左腕にワクチンの注射を受ける高齢者=郡山市の星総合病院

 高齢者向けの新型コロナウイルスワクチンの接種が12日、青森、岩手、山形、福島の東北4県でスタートした。青森、むつ、一関、山形、郡山5市の病院や高齢者施設で、計480人が米ファイザー社製ワクチンの投与を受けた。前例のない手探りの計画と準備になったが、特に混乱もなく、初日を終えた。

 青森市の介護老人保健施設「すずかけの里」は、入所者95人が対象。車いすに乗ったまま受けた山口きよ子さん(91)は「全然痛くなかった。これで安心だ」とにこやかに話した。

 施設を運営する村上秀一医師は「早い段階で実施できてありがたい」とほっとした表情を浮かべた。外部からの来訪者を制限する建物のゾーニングを徹底したといい、「これで利用者と家族が会えるようになる」と期待した。

 山形市では、高齢者施設3カ所で入所者ら計65人が受けた。35人が接種した「さくらパレス」は月内に200人分の対応が控えているといい、担当者は「職員の体調管理が気掛かり。日をずらして少人数ずつ行う」と口元を引き締めた。

 福島県のトップを切った郡山市。2病院で各100人に投与された。密集回避のため、専用電話とインターネットの予約で時間帯を区切り、15分刻みで10人ずつ会場に入った。

 「感染力が強い変異株にどれほど効果があるのか。有効期間も不明」と不安な様子だったのは、星総合病院で受けた無職志賀俊典さん(74)。隣の宮城県の感染再拡大に触れ、「東北は仙台から広まるのが通例。集団免疫獲得まで数年かかるだろう」と警戒を解かなかった。

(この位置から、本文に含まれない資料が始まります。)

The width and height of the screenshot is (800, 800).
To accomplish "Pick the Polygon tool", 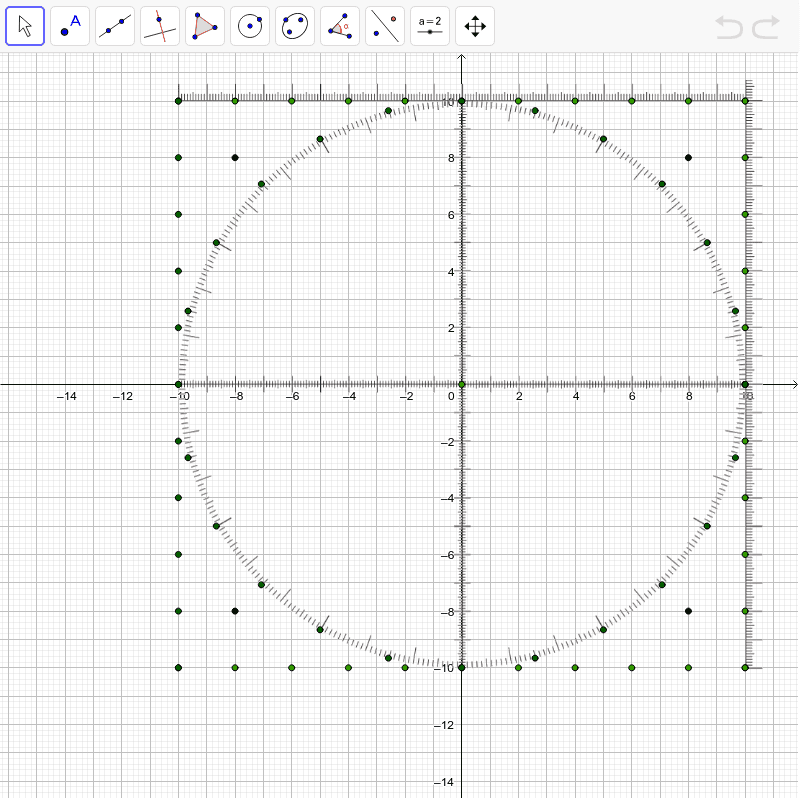I will [204, 25].
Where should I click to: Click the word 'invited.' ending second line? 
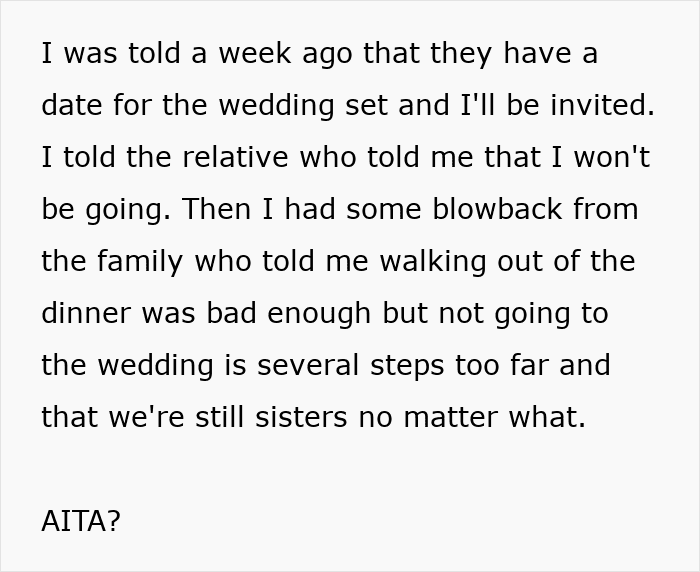click(603, 105)
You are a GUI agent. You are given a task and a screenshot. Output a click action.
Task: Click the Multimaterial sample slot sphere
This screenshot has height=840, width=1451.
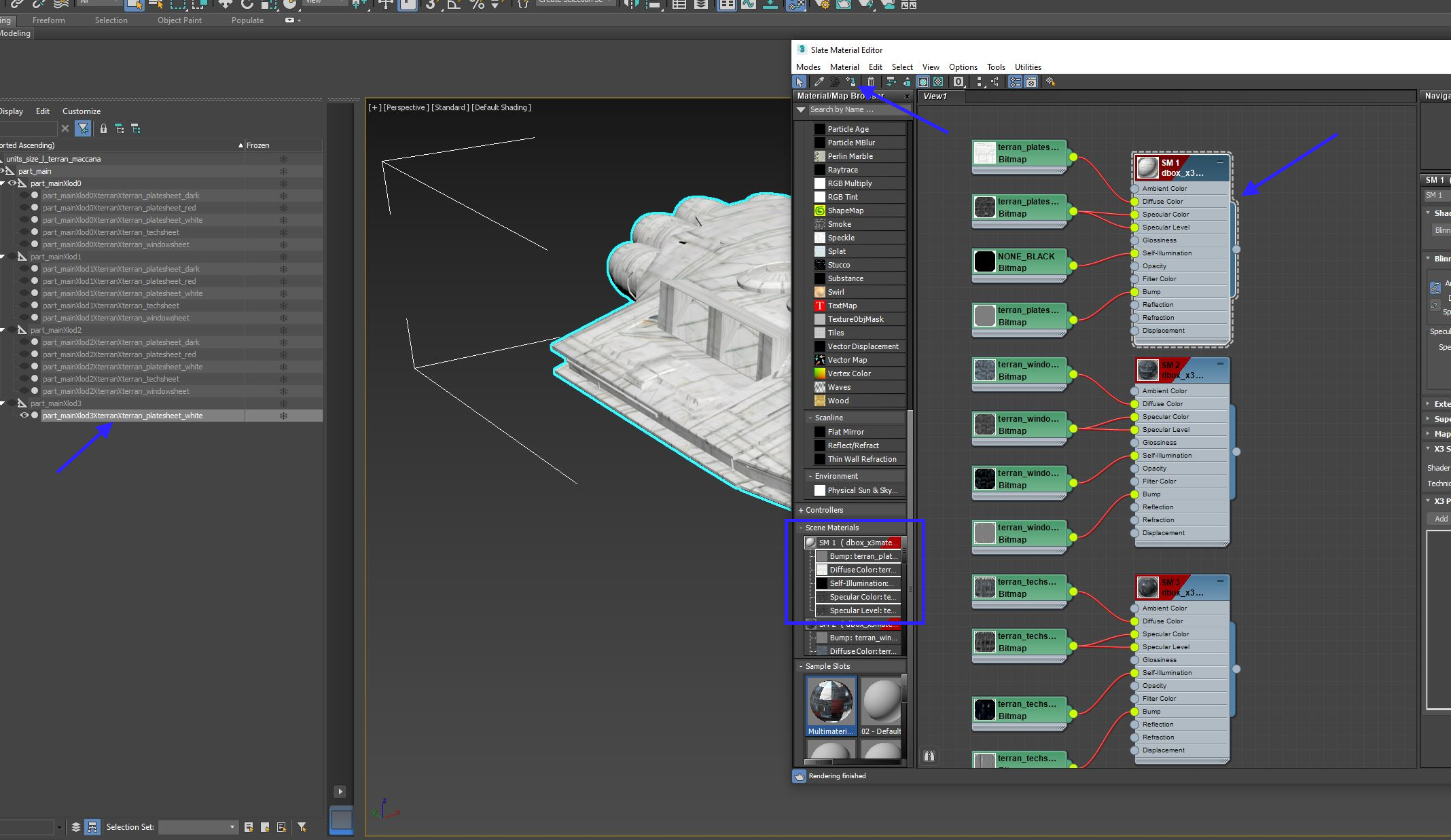(x=830, y=701)
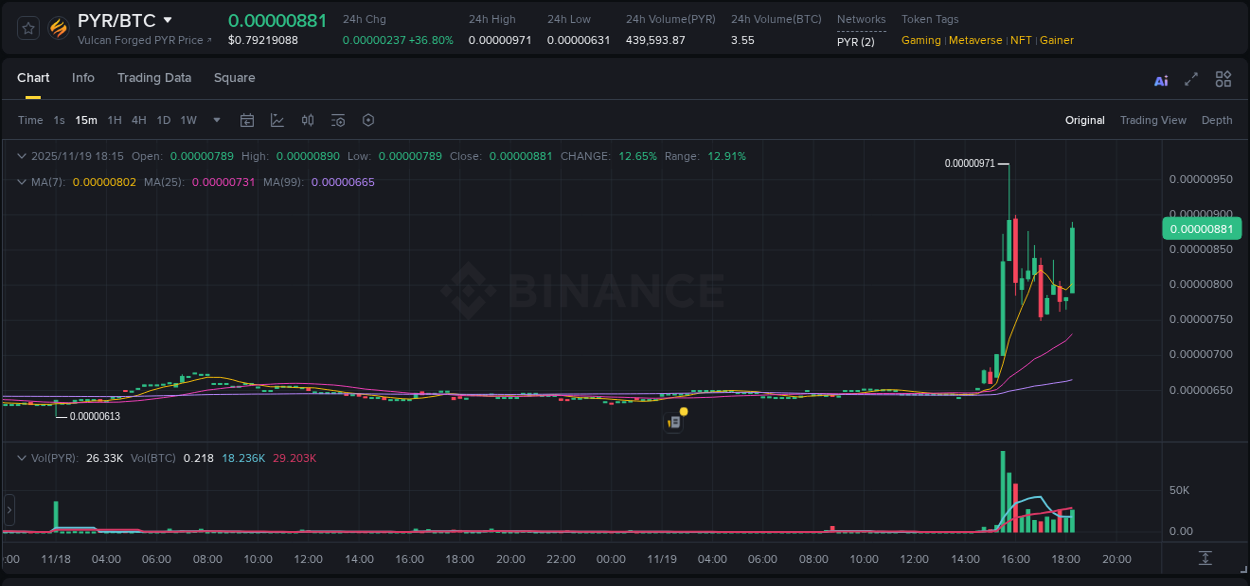The height and width of the screenshot is (586, 1250).
Task: Expand chart to fullscreen with arrows icon
Action: tap(1191, 79)
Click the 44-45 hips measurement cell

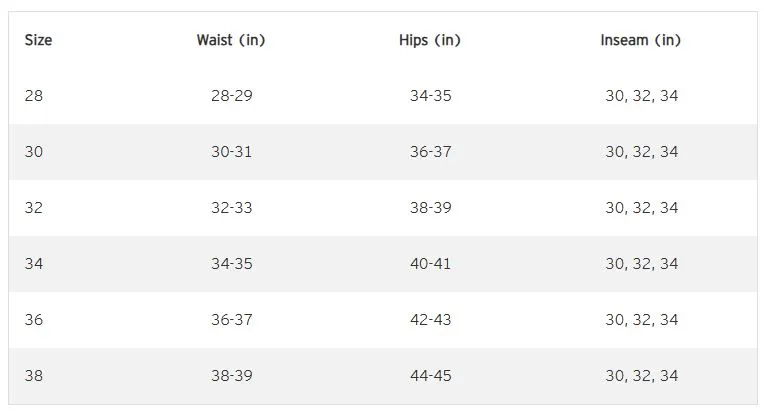pyautogui.click(x=430, y=376)

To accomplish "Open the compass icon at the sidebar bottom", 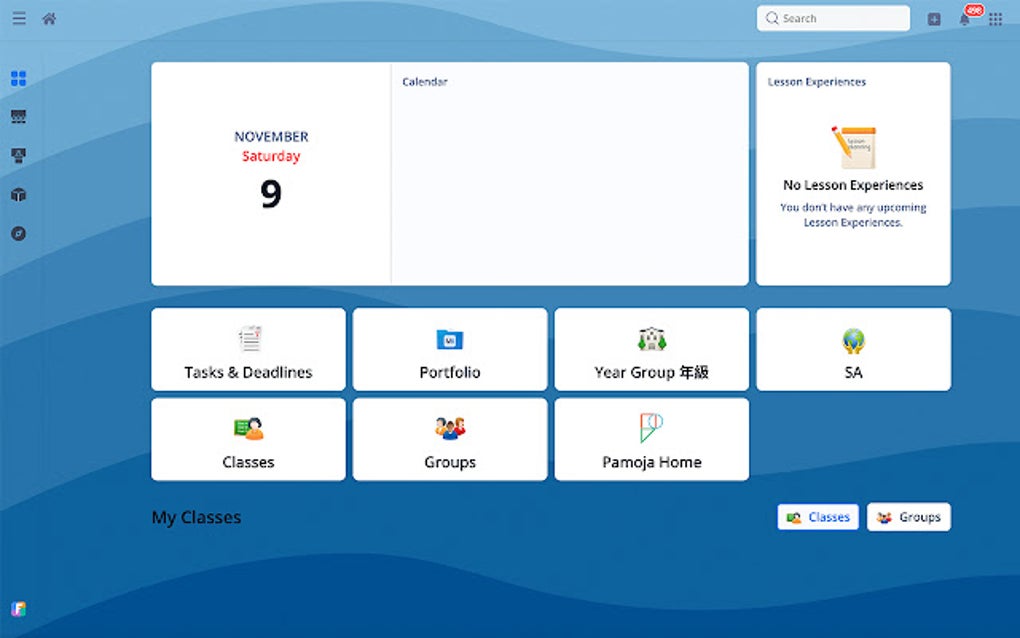I will [17, 232].
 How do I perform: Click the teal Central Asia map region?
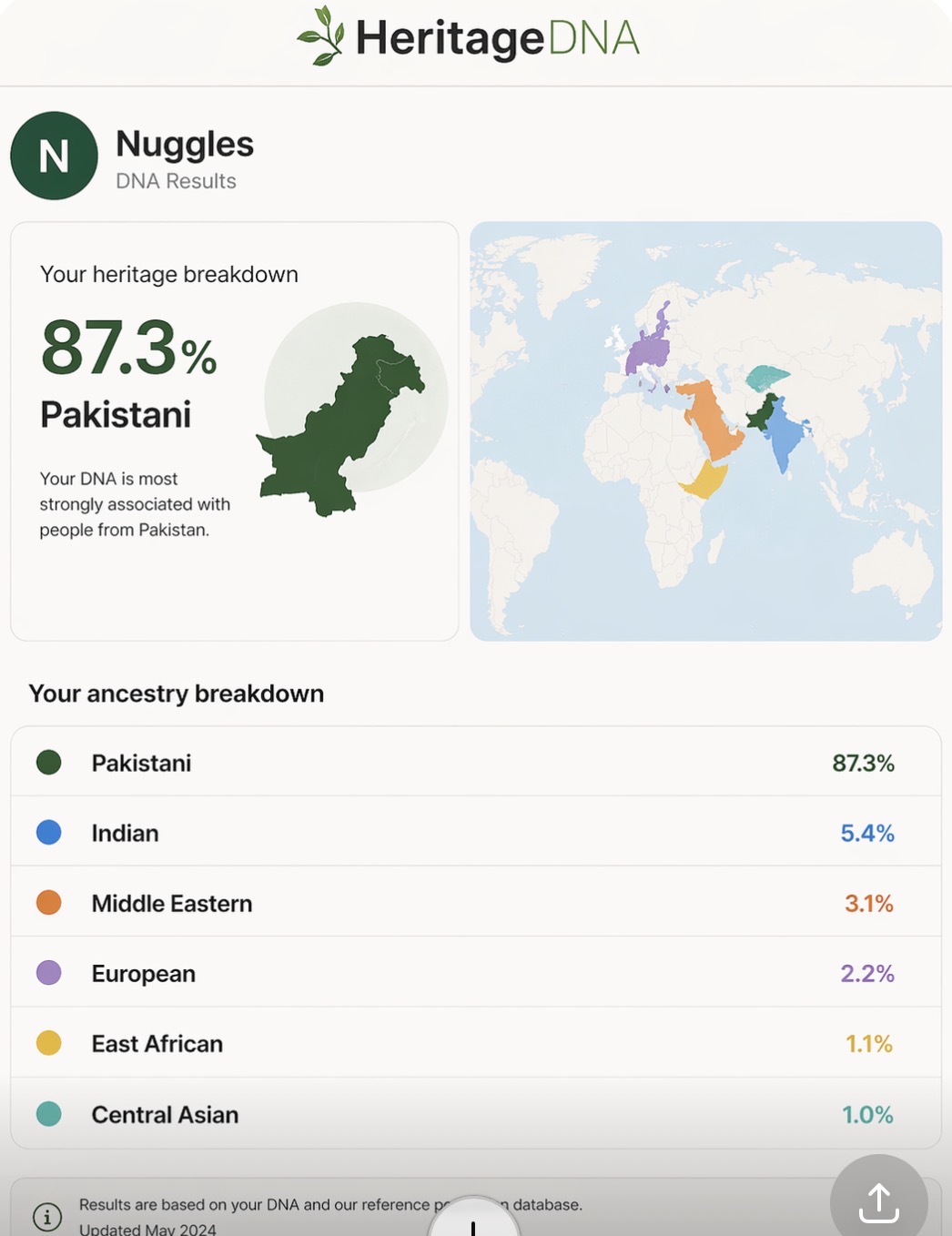[x=765, y=376]
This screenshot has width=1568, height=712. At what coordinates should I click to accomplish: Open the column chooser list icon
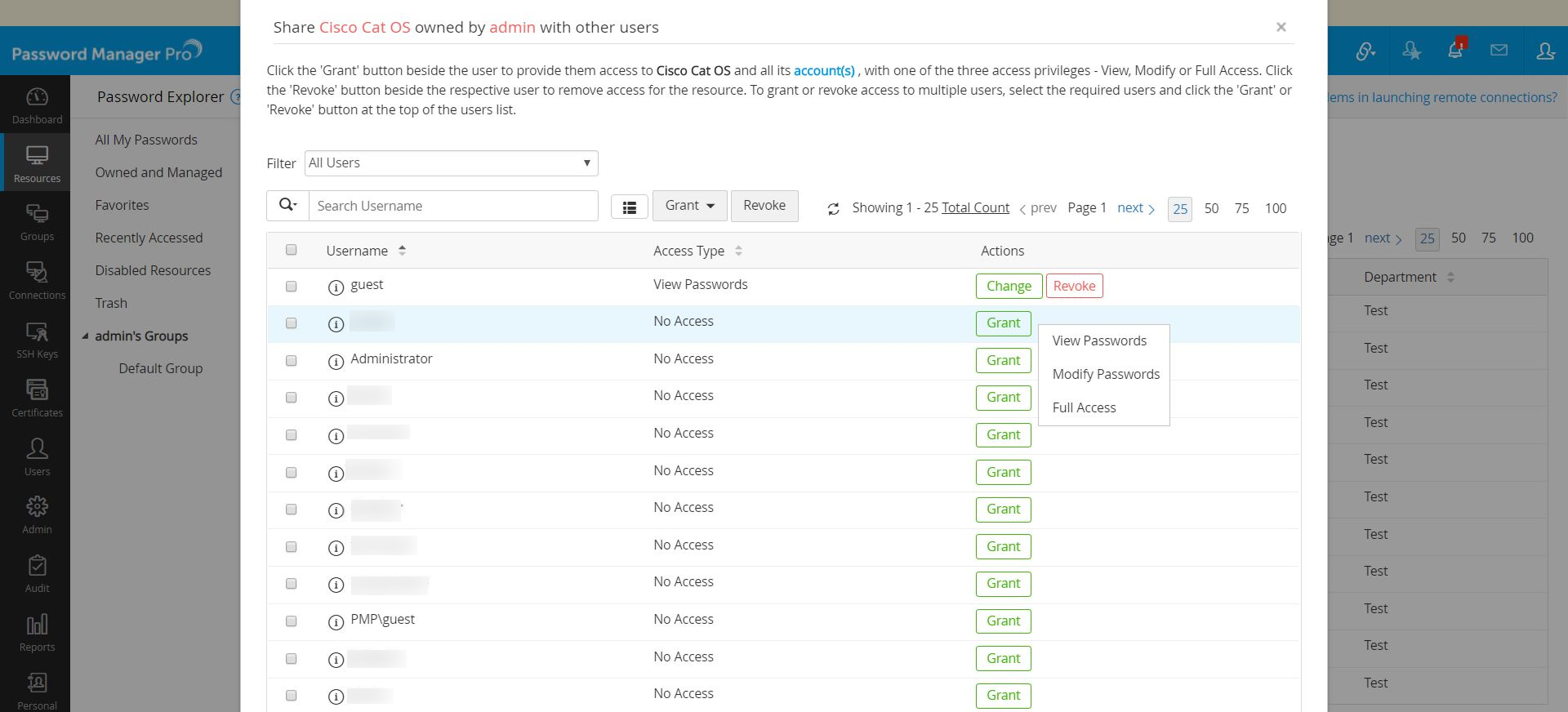tap(629, 207)
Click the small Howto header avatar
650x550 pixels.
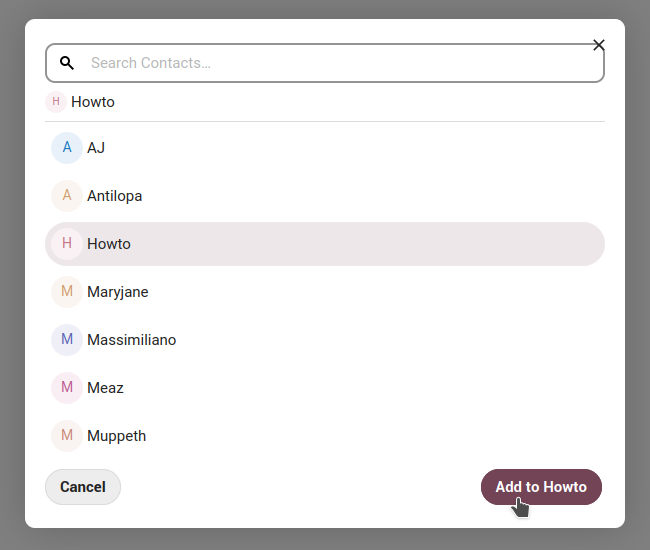click(56, 102)
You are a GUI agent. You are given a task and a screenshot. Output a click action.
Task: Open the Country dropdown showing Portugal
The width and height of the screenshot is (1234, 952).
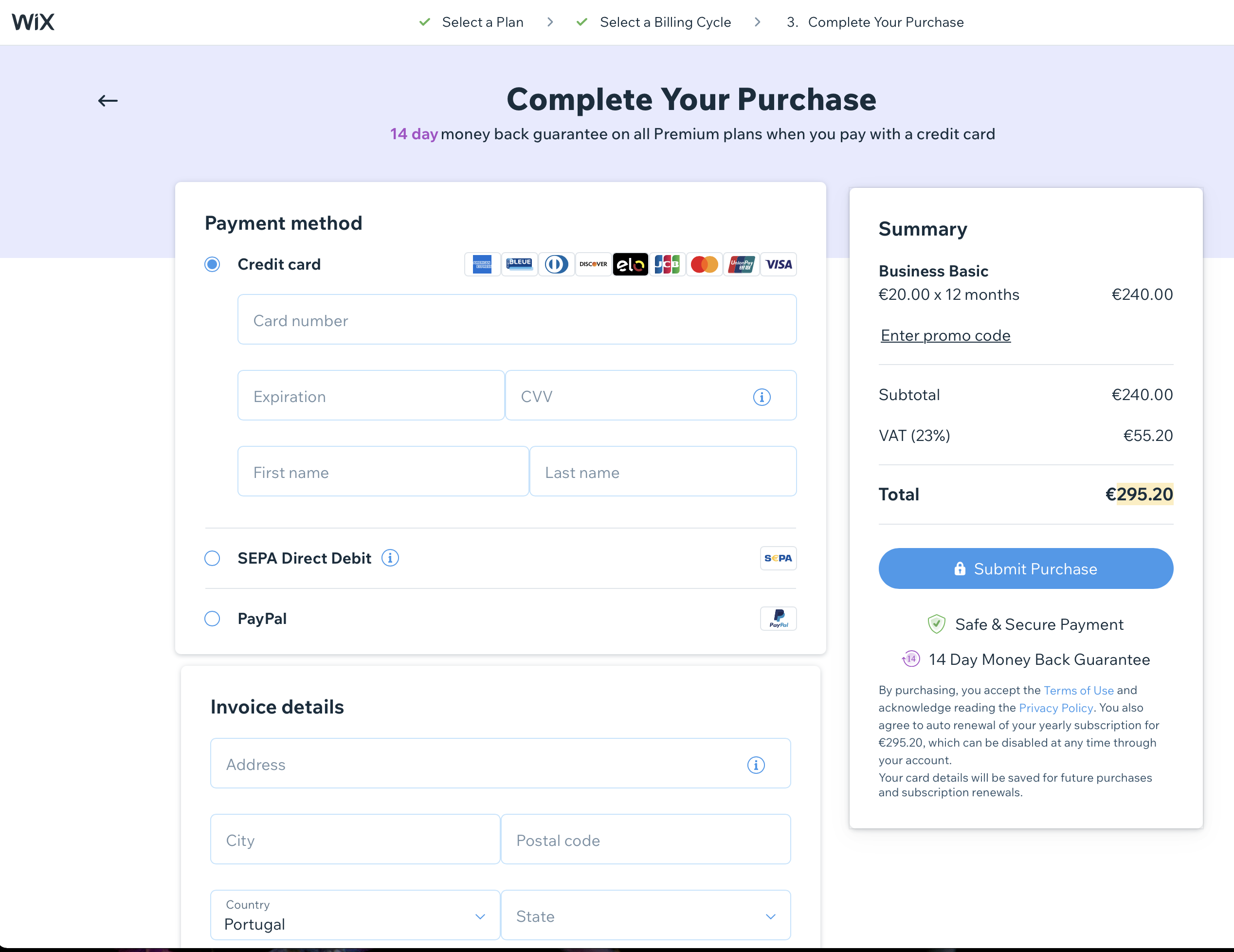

 一関市では、高齢者施設2カ所の計50人が対象となった。既にワクチンが到着している盛岡市では医療機関7カ所に分配を終え、13日以降に接種が始まる見通し。岩手県の担当者は「4月最終週には各自治体に1箱以上届く。順次、進めてほしい」と話した。

 宮城県は13日、秋田県は14日に接種を始める。村井嘉浩宮城県知事は12日の定例記者会見で、県にワクチン関連の問い合わせが殺到している現状を明らかにし「高齢者の分だけで相当、混乱している。ある程度雑ぱくでいいので、早期の情報発信を国に求めたい」と訴えた。